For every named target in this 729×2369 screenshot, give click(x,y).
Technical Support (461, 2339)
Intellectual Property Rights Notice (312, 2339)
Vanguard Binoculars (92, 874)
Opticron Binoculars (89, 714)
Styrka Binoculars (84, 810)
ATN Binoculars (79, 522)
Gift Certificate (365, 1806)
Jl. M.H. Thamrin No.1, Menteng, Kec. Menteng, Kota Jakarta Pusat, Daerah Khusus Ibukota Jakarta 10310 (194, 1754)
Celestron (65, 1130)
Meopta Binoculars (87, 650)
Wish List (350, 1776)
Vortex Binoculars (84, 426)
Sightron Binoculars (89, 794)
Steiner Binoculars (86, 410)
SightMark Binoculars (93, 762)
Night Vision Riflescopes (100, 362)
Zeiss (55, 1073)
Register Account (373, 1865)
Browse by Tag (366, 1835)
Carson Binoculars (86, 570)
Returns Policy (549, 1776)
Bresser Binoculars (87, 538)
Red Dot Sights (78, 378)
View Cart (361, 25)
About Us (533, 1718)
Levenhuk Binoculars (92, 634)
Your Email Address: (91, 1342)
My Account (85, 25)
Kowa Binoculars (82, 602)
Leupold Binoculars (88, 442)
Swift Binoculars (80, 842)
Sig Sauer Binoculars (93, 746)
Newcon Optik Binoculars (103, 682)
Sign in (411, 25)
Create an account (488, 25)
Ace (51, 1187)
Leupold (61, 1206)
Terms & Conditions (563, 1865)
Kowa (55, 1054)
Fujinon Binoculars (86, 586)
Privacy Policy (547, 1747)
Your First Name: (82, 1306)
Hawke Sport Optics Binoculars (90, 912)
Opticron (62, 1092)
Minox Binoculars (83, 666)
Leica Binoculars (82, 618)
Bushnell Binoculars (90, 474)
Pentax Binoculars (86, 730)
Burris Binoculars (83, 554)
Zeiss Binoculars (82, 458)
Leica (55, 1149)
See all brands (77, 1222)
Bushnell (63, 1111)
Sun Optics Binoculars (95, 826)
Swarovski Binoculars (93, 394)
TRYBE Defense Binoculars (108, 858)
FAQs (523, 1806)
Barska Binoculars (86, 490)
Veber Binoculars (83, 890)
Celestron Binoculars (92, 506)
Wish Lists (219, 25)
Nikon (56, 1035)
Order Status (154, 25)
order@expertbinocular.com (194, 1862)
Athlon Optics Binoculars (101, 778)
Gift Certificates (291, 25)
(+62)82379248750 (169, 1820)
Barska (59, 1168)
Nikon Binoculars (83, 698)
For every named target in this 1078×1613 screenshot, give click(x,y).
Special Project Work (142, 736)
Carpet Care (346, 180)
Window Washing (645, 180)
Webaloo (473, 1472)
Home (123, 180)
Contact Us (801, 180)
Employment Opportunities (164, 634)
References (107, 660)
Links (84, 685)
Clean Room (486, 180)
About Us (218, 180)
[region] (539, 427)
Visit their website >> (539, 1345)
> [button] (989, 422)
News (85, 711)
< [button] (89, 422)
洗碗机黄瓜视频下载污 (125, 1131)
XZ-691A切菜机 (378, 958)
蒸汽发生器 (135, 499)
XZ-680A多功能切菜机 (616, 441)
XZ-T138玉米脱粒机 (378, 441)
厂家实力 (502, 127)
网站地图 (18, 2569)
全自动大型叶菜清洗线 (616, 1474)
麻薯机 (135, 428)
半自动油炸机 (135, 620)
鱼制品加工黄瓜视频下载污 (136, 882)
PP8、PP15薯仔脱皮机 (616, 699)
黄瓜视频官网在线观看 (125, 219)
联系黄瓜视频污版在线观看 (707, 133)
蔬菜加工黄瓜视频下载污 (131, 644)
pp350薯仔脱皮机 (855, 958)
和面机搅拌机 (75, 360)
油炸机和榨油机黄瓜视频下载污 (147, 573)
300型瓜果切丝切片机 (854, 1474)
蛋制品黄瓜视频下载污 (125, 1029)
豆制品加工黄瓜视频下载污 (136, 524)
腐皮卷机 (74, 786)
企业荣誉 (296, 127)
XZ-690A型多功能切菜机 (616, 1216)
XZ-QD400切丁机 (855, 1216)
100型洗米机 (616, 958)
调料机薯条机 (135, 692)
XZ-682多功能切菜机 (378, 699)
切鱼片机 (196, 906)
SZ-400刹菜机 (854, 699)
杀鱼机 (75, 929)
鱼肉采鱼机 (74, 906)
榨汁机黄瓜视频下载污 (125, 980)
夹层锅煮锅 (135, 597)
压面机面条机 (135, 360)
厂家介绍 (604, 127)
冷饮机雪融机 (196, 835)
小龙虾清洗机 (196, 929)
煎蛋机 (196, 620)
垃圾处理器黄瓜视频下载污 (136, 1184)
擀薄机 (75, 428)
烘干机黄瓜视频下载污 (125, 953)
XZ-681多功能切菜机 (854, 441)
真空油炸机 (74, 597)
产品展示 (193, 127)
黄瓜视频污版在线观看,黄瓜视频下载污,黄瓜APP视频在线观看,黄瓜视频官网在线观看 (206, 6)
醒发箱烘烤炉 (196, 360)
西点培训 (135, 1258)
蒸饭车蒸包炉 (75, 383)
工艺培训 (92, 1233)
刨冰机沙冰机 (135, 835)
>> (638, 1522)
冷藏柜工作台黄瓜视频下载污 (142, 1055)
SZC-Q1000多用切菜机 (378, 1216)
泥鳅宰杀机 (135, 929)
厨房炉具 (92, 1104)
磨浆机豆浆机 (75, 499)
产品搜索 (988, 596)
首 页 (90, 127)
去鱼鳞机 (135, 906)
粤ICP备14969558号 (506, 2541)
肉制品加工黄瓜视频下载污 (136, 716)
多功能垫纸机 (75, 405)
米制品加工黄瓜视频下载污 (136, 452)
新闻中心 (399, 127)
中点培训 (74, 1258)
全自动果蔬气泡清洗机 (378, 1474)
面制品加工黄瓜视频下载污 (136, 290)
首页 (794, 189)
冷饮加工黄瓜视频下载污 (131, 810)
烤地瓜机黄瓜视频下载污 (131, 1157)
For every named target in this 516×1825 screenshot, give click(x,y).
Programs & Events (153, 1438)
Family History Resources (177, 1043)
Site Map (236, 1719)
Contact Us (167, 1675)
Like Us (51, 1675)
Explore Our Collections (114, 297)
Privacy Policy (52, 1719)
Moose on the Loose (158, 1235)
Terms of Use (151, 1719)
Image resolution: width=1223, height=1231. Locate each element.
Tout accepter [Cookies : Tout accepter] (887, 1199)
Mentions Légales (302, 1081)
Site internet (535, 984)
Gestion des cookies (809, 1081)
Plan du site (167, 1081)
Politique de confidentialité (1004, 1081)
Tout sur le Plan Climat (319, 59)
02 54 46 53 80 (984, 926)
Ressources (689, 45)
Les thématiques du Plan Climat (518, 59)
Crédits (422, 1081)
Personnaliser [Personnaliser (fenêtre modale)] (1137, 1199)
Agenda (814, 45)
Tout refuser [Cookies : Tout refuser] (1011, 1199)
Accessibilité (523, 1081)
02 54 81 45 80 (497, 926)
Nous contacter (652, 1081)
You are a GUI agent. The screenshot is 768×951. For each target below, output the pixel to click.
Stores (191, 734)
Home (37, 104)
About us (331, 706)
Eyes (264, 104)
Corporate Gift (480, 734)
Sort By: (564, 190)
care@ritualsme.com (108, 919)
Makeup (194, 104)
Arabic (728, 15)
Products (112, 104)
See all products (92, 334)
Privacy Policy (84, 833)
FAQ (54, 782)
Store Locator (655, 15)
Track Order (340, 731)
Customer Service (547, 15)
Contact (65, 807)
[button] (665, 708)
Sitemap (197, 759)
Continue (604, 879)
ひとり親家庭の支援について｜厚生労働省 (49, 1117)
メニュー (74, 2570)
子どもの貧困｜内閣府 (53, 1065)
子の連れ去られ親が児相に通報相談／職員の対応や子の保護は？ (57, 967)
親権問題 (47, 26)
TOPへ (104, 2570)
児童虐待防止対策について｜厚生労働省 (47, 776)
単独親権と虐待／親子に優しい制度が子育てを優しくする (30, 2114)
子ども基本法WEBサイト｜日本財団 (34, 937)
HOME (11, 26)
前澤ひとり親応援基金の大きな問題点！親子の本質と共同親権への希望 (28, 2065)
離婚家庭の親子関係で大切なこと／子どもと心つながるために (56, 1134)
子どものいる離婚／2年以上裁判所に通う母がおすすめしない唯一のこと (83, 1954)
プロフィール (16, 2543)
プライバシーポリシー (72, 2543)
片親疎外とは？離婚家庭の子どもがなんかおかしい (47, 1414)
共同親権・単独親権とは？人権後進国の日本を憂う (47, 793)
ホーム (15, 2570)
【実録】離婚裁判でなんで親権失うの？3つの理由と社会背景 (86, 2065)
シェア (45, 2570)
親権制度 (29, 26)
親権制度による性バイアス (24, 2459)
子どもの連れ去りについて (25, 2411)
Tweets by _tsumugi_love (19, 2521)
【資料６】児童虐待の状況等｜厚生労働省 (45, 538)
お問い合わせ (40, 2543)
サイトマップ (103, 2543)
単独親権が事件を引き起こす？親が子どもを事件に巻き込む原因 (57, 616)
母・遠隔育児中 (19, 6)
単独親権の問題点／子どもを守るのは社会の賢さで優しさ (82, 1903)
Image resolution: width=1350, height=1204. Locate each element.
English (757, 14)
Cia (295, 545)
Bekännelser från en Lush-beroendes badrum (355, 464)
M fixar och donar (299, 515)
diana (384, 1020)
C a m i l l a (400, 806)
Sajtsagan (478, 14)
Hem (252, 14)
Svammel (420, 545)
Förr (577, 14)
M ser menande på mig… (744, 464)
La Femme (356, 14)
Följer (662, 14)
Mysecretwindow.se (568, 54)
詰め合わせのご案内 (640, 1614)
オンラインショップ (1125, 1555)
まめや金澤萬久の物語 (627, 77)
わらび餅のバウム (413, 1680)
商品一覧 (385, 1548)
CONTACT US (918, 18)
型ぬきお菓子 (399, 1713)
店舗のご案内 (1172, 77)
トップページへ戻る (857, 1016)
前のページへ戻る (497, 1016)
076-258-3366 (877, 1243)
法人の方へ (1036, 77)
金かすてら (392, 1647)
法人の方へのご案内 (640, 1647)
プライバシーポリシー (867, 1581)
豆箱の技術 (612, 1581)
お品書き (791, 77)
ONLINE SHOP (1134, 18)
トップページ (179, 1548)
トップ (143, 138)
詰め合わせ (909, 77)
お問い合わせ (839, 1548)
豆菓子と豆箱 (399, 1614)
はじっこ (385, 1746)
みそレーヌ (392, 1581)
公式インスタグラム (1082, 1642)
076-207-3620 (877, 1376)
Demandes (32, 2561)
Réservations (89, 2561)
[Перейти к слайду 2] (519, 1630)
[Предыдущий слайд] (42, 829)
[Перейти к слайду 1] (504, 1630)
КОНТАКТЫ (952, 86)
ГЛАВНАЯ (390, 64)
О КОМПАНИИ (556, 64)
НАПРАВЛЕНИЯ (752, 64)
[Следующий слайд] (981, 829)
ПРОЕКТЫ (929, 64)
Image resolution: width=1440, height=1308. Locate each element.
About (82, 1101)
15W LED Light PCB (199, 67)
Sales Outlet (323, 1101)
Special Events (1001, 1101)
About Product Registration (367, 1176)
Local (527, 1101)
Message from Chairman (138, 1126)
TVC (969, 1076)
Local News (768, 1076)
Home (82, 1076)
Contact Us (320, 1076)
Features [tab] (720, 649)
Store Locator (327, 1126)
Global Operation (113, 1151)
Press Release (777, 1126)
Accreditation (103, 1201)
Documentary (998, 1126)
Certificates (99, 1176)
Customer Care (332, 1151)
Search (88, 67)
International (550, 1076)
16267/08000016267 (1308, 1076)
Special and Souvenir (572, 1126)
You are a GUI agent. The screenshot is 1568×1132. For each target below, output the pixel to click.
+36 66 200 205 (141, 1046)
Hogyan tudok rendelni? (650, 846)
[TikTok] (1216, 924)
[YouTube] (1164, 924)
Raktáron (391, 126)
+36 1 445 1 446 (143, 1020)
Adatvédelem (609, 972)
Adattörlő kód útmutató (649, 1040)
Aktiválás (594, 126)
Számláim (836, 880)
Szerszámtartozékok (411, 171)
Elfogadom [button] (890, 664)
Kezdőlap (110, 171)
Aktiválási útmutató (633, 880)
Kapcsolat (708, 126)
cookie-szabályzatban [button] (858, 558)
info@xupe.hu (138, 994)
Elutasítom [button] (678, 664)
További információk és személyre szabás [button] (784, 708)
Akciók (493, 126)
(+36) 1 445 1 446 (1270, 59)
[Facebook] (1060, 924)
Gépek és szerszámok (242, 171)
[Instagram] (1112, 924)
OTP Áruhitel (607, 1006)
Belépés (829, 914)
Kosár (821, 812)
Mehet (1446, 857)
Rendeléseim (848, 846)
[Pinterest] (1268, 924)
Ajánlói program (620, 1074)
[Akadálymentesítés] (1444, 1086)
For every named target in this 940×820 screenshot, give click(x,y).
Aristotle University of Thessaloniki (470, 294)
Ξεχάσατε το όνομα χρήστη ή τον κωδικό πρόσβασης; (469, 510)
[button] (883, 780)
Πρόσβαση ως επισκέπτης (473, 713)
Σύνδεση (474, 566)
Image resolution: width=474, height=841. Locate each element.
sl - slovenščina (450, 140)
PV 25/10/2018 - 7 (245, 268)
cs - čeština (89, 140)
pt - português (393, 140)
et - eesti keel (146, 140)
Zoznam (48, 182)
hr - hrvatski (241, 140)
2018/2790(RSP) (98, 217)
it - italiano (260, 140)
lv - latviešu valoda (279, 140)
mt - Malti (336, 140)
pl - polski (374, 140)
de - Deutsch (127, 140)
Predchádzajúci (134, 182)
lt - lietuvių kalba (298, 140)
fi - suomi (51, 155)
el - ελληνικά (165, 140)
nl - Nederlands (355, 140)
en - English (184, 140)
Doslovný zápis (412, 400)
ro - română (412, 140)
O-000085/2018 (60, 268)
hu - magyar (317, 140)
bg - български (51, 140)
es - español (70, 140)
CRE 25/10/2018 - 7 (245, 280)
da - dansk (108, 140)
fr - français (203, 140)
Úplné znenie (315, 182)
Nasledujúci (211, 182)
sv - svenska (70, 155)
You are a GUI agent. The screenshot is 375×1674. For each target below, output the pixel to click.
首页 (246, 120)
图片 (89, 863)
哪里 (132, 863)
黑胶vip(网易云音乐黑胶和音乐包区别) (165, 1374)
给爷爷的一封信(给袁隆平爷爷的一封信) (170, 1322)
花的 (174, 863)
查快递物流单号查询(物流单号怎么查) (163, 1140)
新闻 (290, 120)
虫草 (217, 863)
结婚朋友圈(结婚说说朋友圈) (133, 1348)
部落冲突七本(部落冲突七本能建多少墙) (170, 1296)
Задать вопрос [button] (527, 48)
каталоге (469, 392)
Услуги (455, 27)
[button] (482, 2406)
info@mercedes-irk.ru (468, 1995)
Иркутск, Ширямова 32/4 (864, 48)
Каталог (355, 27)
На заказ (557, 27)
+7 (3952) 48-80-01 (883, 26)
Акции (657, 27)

----

→ THE REQUEST: Update the records beginning at the line containing "Image resolution: width=1223, height=1231." and ending with the line containing "Crédits (422, 1081)", replacing "Mentions Légales" with "Mentions légales" and leaving everything else unchanged.

→ FULL RESPONSE:
Image resolution: width=1223, height=1231. Locate each element.
Tout accepter [Cookies : Tout accepter] (887, 1199)
Mentions légales (302, 1081)
Site internet (535, 984)
Gestion des cookies (809, 1081)
Plan du site (167, 1081)
Politique de confidentialité (1004, 1081)
Tout sur le Plan Climat (319, 59)
02 54 46 53 80 (984, 926)
Ressources (689, 45)
Les thématiques du Plan Climat (518, 59)
Crédits (422, 1081)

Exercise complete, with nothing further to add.